# EXERCISE PROMPT:
Turn the lines below into a numbered list with no blank lines, starting at the line that contains "at (300, 246)." and ending after the line that contains "center [436, 472].".

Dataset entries
Start of Block

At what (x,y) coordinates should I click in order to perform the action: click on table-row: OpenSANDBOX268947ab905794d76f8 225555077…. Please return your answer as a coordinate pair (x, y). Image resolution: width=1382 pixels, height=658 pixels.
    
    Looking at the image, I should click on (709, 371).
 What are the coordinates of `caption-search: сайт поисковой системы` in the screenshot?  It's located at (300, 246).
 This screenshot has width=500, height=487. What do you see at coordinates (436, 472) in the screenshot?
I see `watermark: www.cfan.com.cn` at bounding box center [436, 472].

End of Block
Start of Block

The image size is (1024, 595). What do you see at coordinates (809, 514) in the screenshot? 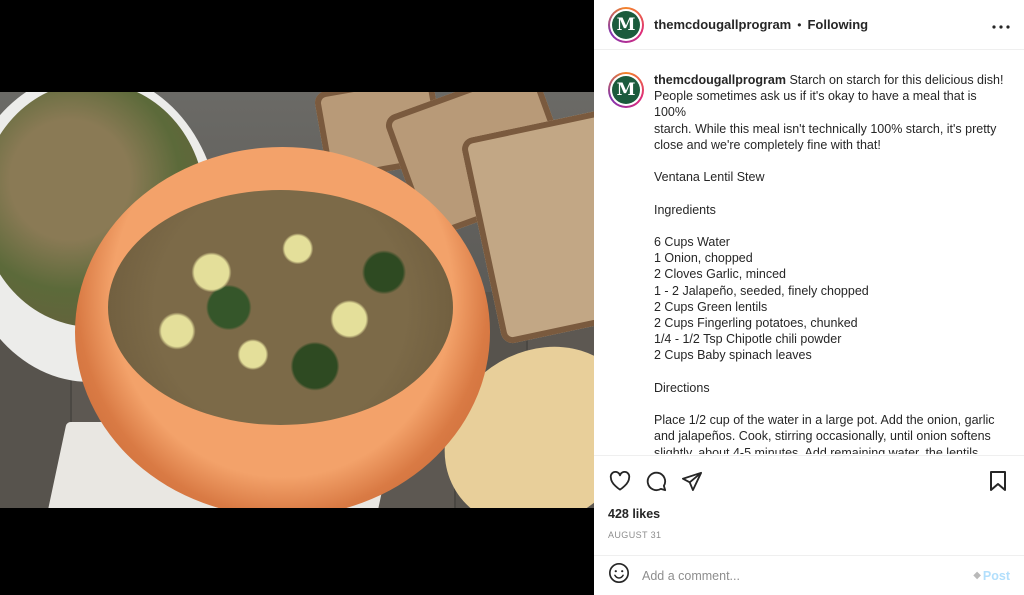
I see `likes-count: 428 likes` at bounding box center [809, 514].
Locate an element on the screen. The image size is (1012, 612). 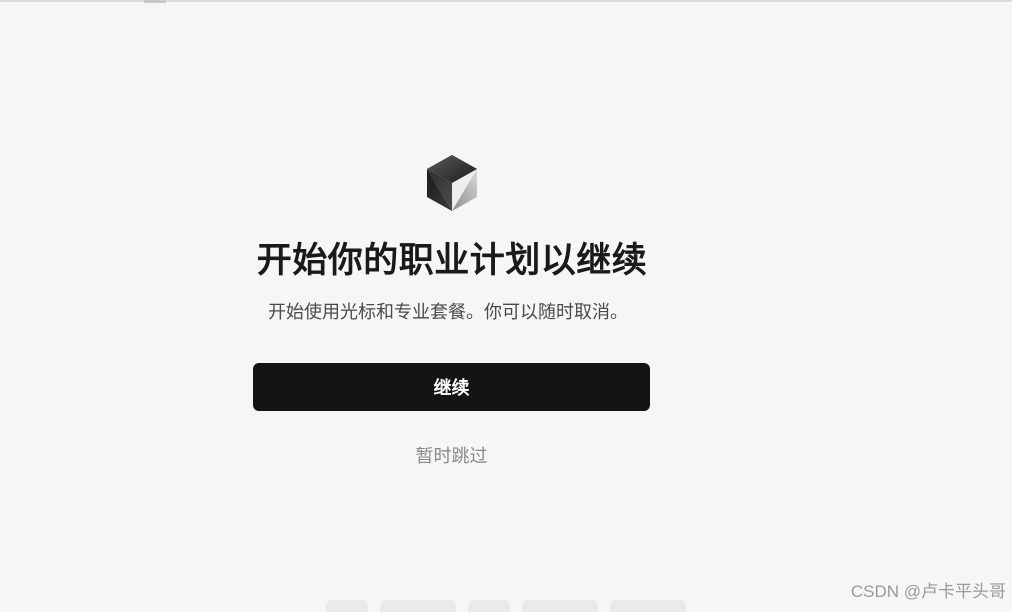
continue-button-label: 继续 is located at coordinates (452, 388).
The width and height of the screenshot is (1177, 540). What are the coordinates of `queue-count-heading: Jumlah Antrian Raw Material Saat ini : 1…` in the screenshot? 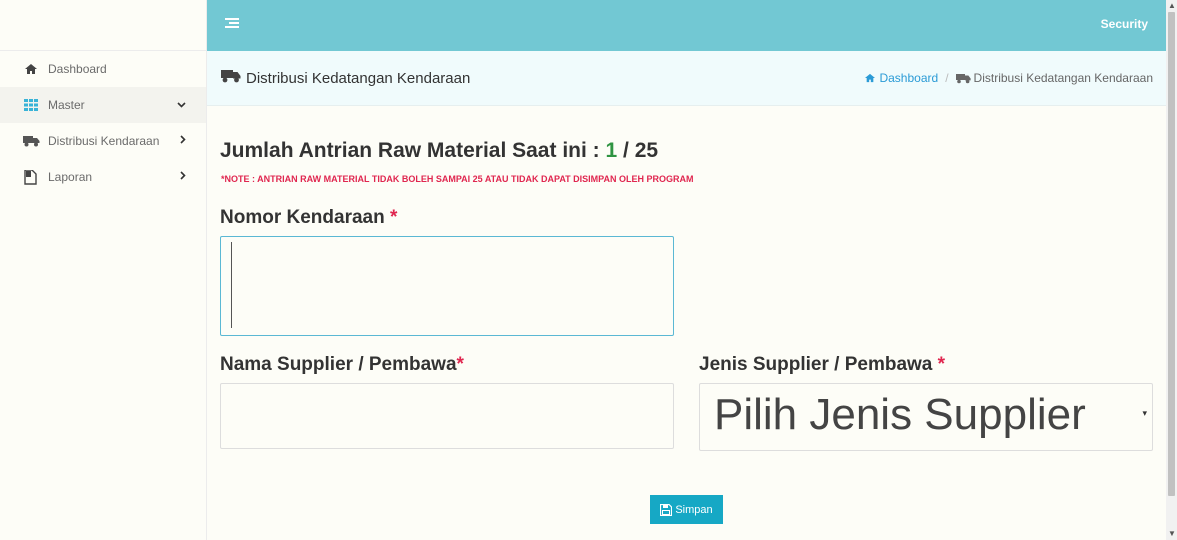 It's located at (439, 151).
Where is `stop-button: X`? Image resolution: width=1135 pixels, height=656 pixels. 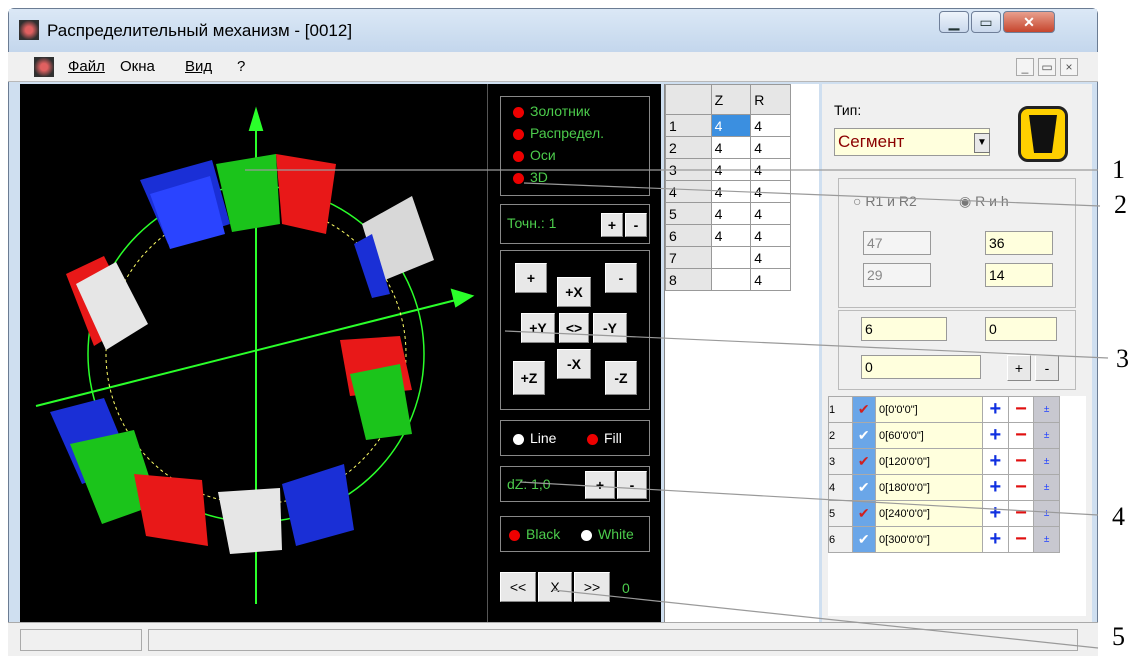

End of Block
Start of Block

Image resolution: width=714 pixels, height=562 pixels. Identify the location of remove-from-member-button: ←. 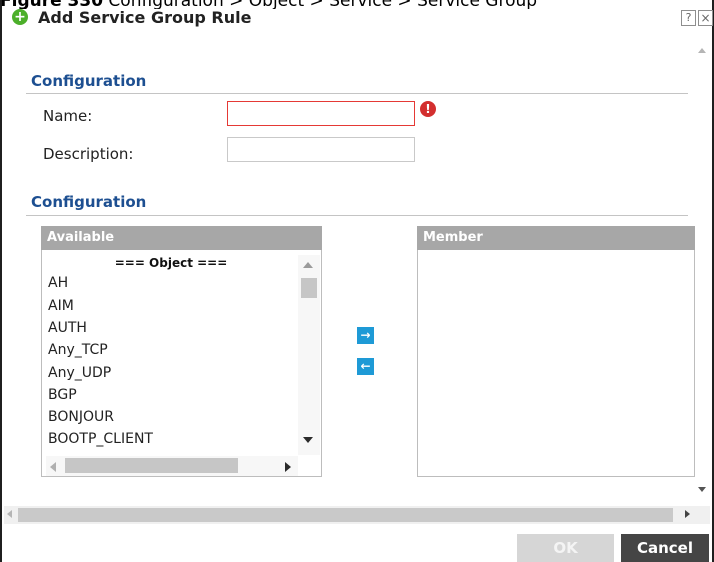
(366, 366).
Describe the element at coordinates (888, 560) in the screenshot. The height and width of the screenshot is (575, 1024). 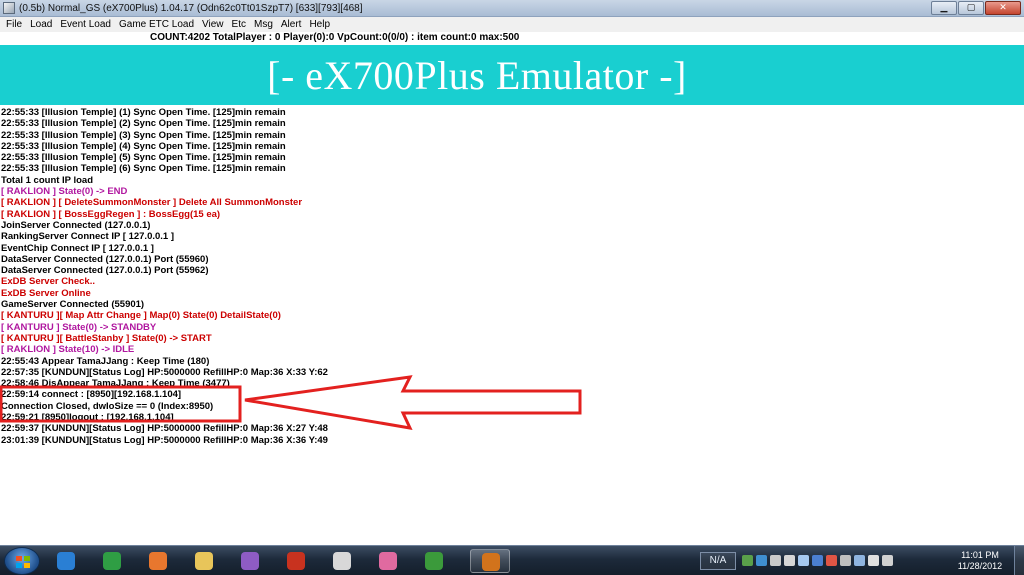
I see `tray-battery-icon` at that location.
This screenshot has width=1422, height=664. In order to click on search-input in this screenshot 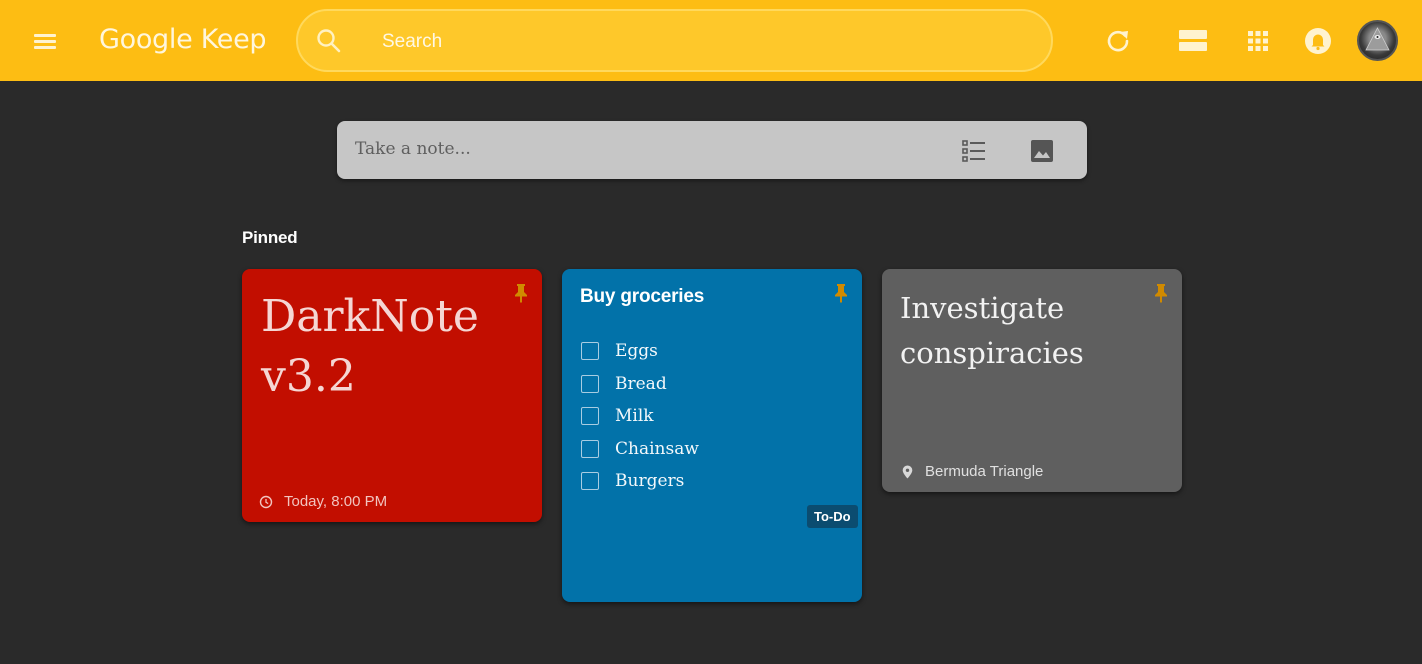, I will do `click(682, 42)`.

End of Block

# SOLUTION FOR THIS PROBLEM:
1.  What are the coordinates of `caption-search: сайт поисковой системы` in the screenshot?  It's located at (300, 246).
2.  This screenshot has width=500, height=487. What do you see at coordinates (436, 472) in the screenshot?
3. I see `watermark: www.cfan.com.cn` at bounding box center [436, 472].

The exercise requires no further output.